══ MATERIAL FOR THIS TASK
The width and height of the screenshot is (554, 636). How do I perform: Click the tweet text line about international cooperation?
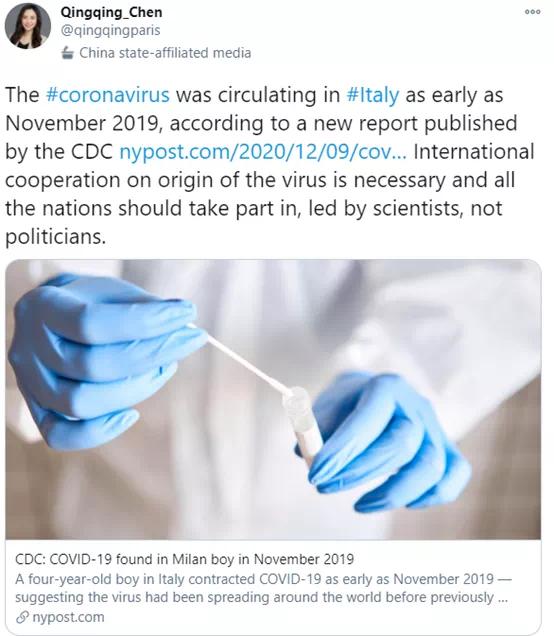tap(260, 180)
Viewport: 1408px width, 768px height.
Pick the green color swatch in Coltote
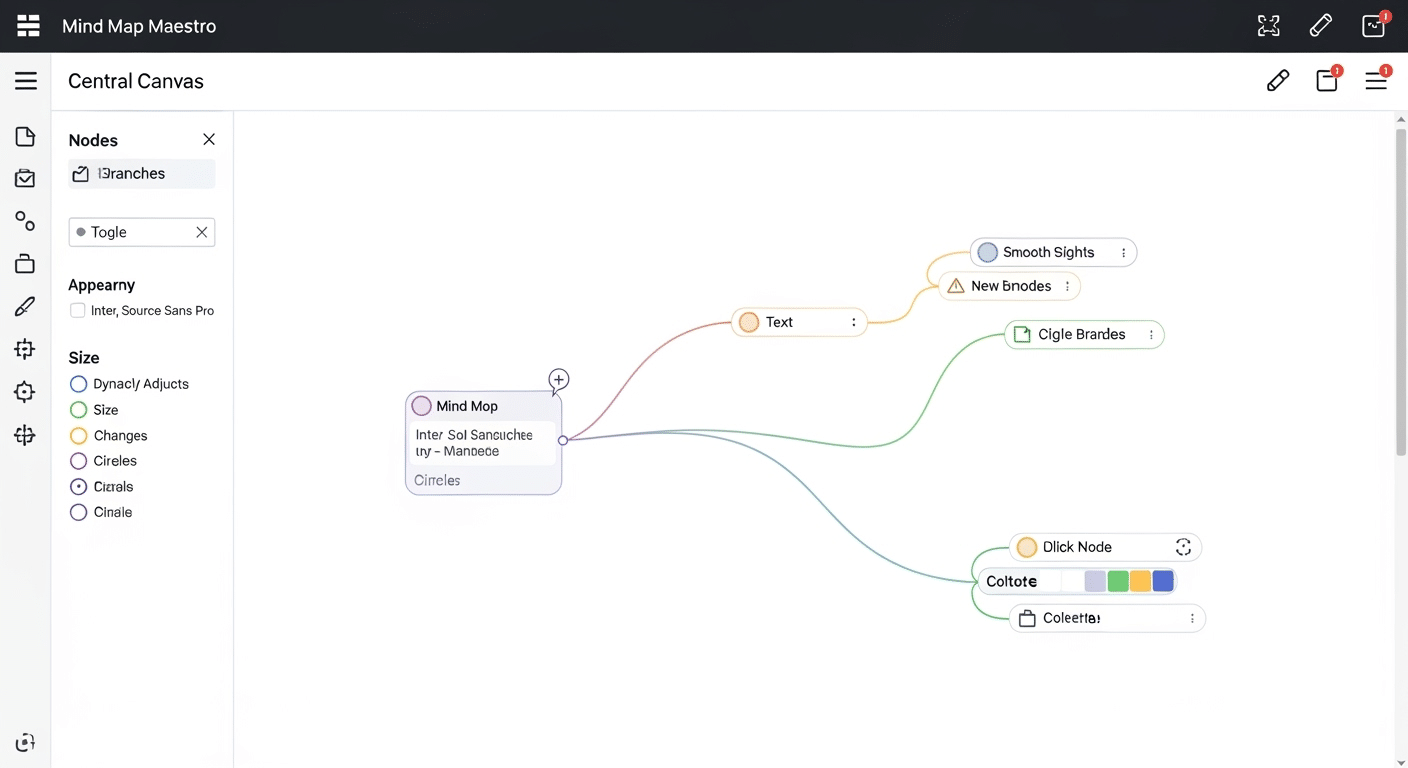point(1118,581)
════
WHAT IS BEING ASKED: For this exercise, write out the listing verbatim and leave every image out.

TASK ANSWER:
The width and height of the screenshot is (554, 636). How do I perform: Click the tweet text line about international cooperation?
tap(260, 180)
Viewport: 1408px width, 768px height.
Pick the green color swatch in Coltote
point(1118,581)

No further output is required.